Freud tentò di avere qualche indicazione autobiografica dallo stesso Jensen, ma si astenne per discrezione dall’utilizzare le tre lettere del 13 maggio, del 23 maggio e del 24 dicembre 1907 da lui ricevute, di cui diede soltanto comunicazione ai colleghi del suo gruppo, e che furono pubblicate molto più tardi nella rivista “Die psychoanalytische Bewegung”, vol. 1, 207-11 (1929).260 Si limitò invece nella Postilla del 1912 – scritta dopo la morte di Jensen (1911) – ad accennare a due altre novelle di Jensen, pure segnalategli da Jung, le quali contengono elementi simili a quelli presenti nella Gradiva261 e lasciano intravvedere, per la personalità dell’autore, le stesse situazioni conflittuali inconsce.
Alcune ipotesi relativamente a queste situazioni inconsce e agli episodi della vita infantile di Jensen che le possono aver provocate furono formulate da Freud nella seduta dell’11 dicembre 1907 della Società psicologica del Mercoledì (poi Società psicoanalitica di Vienna), in occasione della discussione sulla relazione di Max Graf sulla Metodologia della psicologia dei poeti.262
Il ritegno di Freud ad approfondire l’analisi di questi elementi e a rendere pubbliche le poche ipotesi formulate nella citata seduta della Società del Mercoledì può essere messo in relazione con le difficoltà che egli stesso aveva avuto di fronte ad analoghe situazioni della propria esperienza emotiva (vedi in questa edizione delle Opere: vol. 1, Introduzione, e vol. 2, Avvertenza editoriale a Ricordi di copertura; e ancora Jones, Vita e opere di Freud (Milano 1962) vol. 1, pp. 31-34 e 51-52).

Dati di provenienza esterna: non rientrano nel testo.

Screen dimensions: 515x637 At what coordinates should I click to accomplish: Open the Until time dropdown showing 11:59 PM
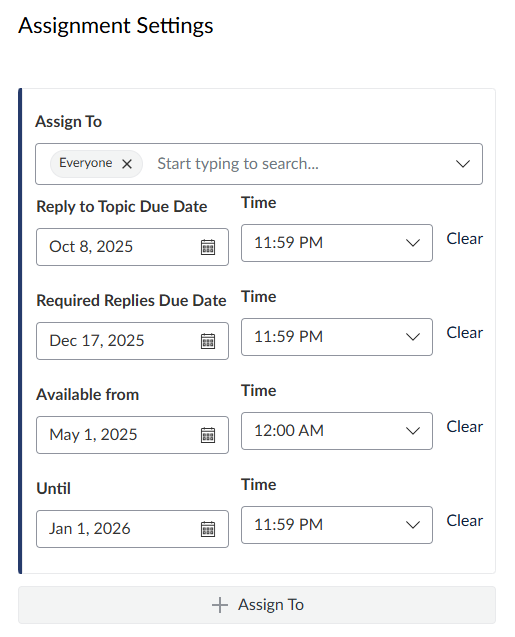click(337, 525)
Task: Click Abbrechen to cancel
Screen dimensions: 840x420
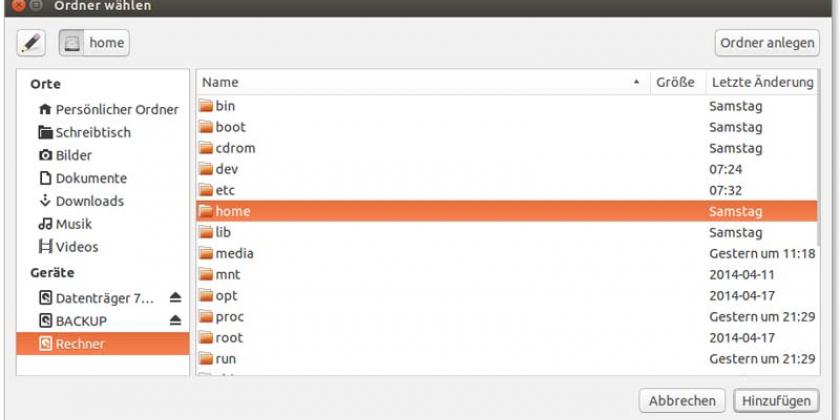Action: click(682, 400)
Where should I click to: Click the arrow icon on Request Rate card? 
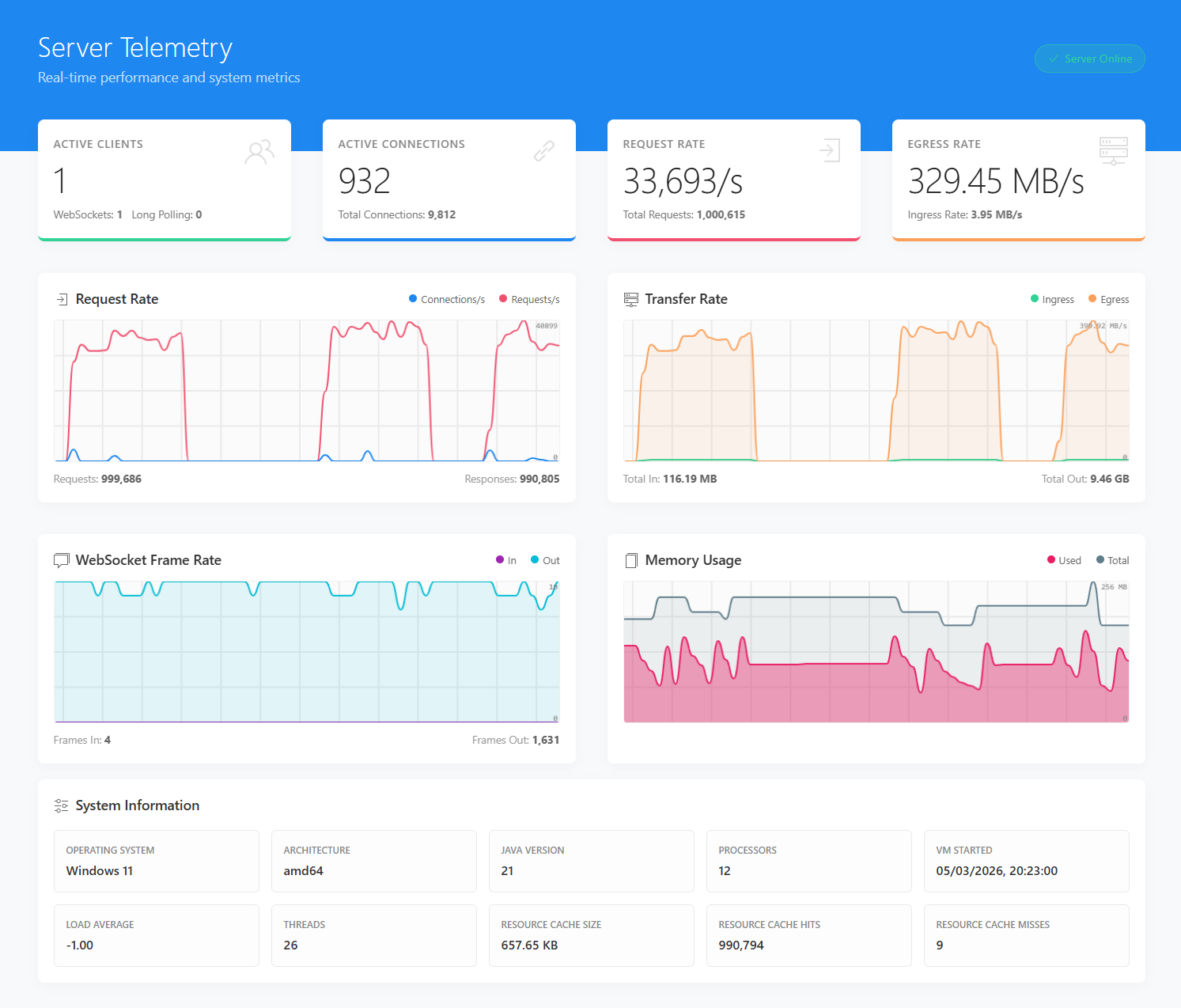(829, 150)
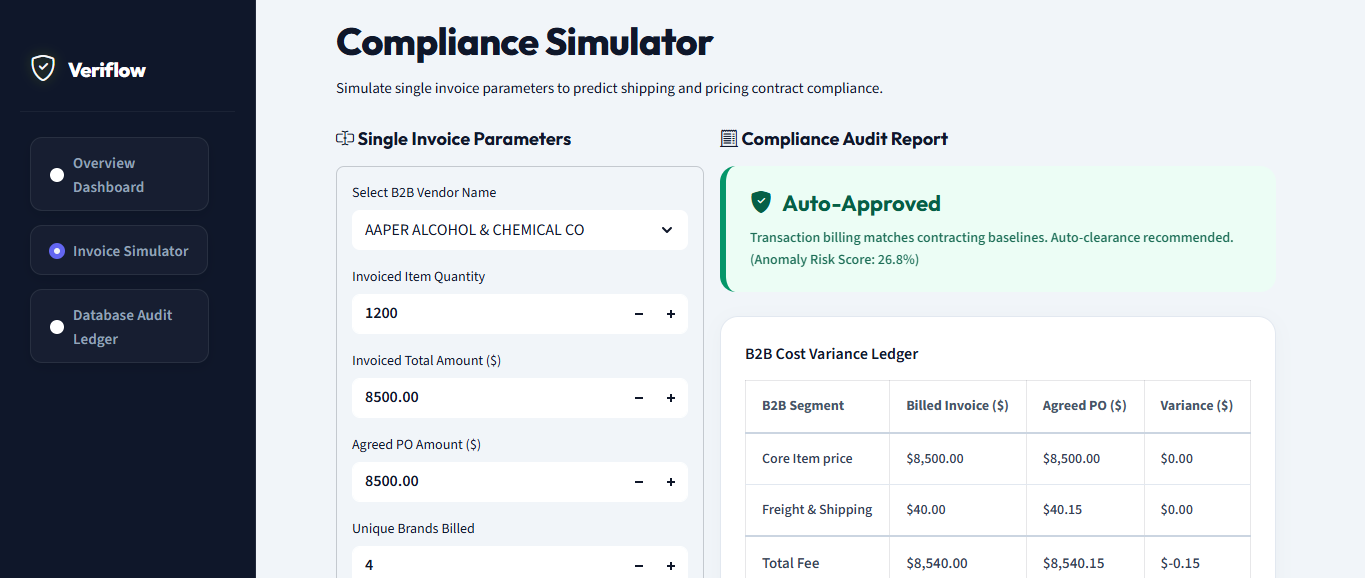
Task: Click the report icon beside Compliance Audit Report
Action: click(729, 139)

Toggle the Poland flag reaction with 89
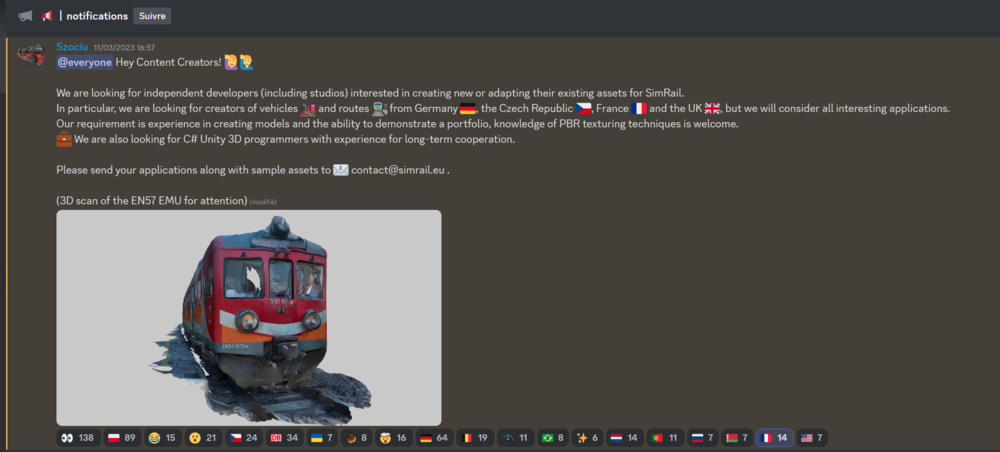pyautogui.click(x=122, y=438)
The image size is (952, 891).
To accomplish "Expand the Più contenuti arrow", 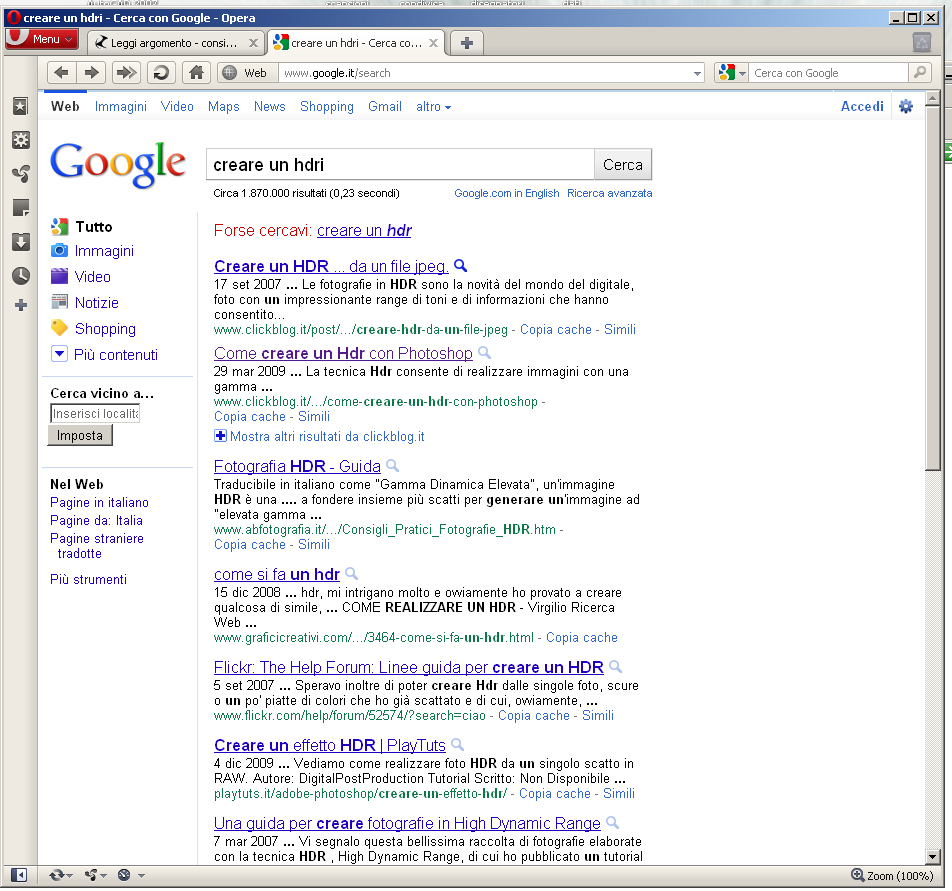I will (59, 353).
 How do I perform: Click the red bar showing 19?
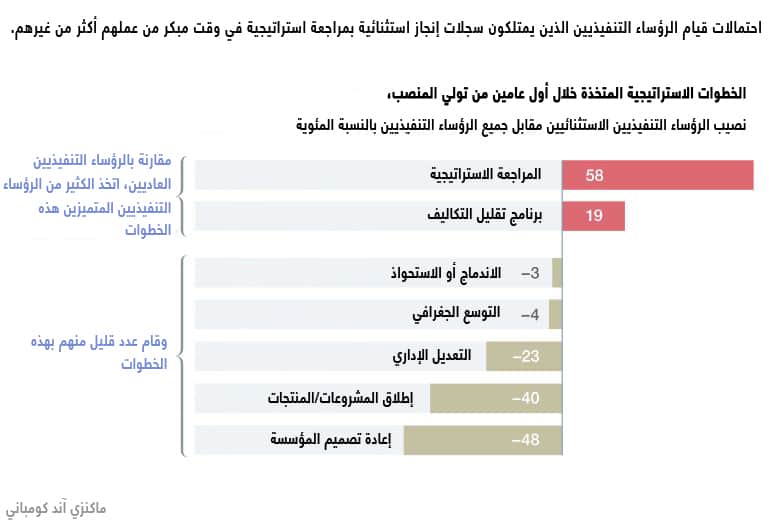[593, 216]
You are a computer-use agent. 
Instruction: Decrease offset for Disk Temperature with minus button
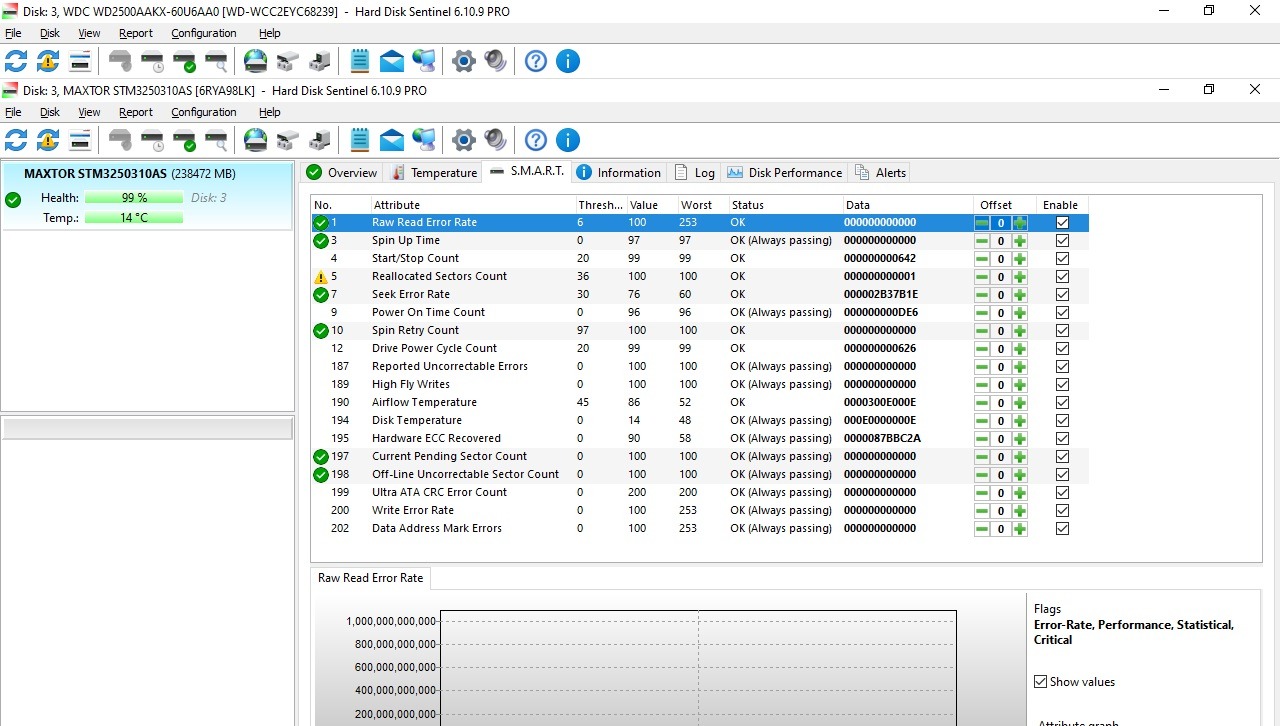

Il problema delle fonti inconsce della produzione letteraria, che aveva interessato Freud fin dal 1897,263 e che nello studio sulla Gradiva per i motivi veduti non è del tutto approfondito, ha dato luogo a un altro lavoro di Freud, quello su Il poeta e la fantasia. Freud lo presentò come conferenza alla fine del 1907 e lo pubblicò l’anno successivo (vedi oltre).